The world of connected consumer electronics, IoT, and smart devices is growing faster than ever with tens of billions of connected devices streaming and sharing data wirelessly over the Internet, but the matter of its security is still something that concerns even today. As we connect everything from coffee maker to front-door locks and cars to the Internet, we’re creating more potential, and possibly more dangerous, ways for hackers to wreak havoc and the risk continues every day. Today, we talk about the flaws discovered in routers and NAS devices that will otherwise urge us to reconsider our choice based on popularity.

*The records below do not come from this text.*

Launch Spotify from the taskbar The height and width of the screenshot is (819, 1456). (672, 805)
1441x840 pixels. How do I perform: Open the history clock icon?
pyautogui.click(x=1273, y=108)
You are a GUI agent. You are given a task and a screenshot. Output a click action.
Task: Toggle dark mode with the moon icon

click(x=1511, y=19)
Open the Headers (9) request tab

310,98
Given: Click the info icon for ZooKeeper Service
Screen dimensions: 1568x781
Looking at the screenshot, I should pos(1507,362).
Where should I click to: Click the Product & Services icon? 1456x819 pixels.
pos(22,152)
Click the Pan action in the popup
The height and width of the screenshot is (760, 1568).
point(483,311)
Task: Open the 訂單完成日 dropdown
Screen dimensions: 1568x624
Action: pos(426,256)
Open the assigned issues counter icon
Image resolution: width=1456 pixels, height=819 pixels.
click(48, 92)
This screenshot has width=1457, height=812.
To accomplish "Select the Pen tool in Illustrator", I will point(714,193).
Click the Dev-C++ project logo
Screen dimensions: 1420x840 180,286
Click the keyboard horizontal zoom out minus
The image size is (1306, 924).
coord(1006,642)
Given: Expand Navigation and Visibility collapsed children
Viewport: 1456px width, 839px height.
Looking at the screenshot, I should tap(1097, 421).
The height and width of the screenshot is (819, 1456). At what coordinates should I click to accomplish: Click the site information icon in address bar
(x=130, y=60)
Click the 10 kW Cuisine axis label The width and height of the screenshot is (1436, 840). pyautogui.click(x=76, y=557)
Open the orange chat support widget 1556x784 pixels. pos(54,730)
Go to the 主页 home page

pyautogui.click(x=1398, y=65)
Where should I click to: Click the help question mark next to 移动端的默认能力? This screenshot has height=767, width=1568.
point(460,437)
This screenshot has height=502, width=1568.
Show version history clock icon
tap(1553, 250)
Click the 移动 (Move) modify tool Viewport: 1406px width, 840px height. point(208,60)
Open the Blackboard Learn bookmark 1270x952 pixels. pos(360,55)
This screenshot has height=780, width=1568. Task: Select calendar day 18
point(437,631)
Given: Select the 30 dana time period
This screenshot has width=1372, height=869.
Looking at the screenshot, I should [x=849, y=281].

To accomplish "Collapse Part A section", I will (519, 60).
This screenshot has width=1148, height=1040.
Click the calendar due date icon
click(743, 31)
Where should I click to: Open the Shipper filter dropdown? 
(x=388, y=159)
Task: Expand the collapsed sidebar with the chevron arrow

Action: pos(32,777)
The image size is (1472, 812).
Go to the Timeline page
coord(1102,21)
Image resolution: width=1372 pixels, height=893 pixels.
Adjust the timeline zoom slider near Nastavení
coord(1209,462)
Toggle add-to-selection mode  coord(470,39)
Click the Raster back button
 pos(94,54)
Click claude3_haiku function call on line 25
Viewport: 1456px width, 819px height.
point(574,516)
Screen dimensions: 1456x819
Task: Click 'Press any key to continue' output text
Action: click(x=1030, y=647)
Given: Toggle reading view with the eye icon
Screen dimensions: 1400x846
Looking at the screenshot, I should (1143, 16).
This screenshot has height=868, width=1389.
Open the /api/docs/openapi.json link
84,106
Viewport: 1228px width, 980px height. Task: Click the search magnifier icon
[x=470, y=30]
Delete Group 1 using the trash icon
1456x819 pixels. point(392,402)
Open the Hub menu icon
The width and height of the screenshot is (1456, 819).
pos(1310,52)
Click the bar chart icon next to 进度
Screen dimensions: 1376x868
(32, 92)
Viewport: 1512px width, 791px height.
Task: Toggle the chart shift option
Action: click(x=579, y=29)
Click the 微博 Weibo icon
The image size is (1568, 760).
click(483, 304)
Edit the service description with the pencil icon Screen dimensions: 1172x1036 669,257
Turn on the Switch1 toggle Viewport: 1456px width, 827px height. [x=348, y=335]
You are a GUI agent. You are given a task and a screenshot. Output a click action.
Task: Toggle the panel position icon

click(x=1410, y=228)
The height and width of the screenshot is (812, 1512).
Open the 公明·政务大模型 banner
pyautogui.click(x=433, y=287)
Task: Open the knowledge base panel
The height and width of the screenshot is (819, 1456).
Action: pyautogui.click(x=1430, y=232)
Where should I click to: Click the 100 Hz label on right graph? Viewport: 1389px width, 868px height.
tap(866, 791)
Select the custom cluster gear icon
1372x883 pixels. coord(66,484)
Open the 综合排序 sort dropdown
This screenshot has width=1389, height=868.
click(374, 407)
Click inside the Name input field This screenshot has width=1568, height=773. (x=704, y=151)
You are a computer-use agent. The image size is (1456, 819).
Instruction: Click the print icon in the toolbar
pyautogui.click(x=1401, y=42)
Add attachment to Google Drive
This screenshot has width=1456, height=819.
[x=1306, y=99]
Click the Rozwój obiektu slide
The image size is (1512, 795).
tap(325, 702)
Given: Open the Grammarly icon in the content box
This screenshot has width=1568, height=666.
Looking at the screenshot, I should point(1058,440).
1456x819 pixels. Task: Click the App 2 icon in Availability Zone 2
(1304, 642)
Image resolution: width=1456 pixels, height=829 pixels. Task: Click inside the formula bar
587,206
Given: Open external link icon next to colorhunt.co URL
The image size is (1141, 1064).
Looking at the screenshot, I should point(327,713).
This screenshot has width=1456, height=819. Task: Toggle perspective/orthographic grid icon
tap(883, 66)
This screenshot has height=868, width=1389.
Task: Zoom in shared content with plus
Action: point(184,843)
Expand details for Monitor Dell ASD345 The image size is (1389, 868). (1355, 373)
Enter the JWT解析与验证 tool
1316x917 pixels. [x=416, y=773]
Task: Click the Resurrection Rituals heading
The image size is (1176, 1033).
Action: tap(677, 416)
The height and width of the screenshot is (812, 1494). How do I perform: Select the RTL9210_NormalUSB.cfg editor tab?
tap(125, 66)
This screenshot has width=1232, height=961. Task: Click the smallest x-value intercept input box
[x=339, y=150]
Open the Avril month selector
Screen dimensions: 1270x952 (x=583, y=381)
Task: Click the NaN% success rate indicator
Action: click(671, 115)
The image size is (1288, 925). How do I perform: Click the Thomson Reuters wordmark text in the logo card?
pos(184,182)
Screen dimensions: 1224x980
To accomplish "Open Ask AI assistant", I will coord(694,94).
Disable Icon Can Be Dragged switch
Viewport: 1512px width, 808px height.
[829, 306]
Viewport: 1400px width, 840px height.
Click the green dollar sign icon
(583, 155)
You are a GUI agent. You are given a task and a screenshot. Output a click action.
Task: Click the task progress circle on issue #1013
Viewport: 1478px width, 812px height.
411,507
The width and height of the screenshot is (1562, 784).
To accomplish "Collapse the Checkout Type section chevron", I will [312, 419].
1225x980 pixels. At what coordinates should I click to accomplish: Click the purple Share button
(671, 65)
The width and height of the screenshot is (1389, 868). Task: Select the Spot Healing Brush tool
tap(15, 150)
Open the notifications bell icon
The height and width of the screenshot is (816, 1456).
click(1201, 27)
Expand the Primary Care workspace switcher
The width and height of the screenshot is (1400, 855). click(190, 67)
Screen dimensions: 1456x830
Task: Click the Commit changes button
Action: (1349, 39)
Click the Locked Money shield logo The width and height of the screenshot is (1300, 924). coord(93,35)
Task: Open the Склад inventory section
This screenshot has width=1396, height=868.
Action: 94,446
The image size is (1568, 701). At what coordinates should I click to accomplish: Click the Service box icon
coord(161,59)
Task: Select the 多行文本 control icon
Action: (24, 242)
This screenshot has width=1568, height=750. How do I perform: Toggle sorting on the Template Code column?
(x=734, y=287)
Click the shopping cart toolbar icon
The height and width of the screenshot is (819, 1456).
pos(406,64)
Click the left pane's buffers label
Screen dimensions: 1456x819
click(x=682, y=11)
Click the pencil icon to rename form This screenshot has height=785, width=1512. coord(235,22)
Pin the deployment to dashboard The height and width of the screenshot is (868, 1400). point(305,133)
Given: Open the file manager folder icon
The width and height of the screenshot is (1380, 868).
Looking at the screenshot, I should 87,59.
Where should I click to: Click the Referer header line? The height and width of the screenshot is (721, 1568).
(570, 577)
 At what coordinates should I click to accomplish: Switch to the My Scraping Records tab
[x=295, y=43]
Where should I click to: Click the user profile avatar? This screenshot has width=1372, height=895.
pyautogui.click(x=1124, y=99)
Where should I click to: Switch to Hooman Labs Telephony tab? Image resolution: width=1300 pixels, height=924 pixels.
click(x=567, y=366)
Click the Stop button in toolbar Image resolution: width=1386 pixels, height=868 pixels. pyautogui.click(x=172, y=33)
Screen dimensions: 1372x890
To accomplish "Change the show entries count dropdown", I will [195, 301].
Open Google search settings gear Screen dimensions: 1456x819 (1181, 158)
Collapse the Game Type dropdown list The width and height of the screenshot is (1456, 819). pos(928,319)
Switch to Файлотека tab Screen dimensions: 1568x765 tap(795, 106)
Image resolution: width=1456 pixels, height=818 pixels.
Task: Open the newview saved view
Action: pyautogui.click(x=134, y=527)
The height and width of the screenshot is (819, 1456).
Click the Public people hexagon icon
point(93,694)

Insufficient against attacks
From computers and phones to IP Cameras, smart TVs and connected appliances, there are more than over a hundred ways a hacker can threaten the security and privacy of your wide range of wireless devices. In its latest study titled SOHOpelessly Broken 2.0, Independent Security Evaluators (ISE) discovered a total of 125 different security vulnerabilities across 13 small office/home office (SOHO) routers and Network Attached Storage (NAS) devices, likely affecting millions.
A wide range of malfunctions
According to the security researchers, all of these 13 widely-used devices they tested had at least one web application vulnerability that could allow a remote attacker to gain remote shell access or access to the administrative panel of the affected device. These vulnerabilities range from cross-site scripting (XSS), cross-site request forgeries (CSRF), buffer overflow, operating system command injection (OS CMDi), authentication bypass, SQL injection (SQLi), and file upload path traversal vulnerabilities.
Affected router vendors
SOHO routers and NAS devices tested by the researchers are from the include popular manufacturers such as Buffalo, Synology, TerraMaster, Zyxel, Drobo, ASUS and it’s subsidiary Asustor, Seagate, QNAP, Lenovo, Netgear, Xiaomi, and even Zioncom (TOTOLINK).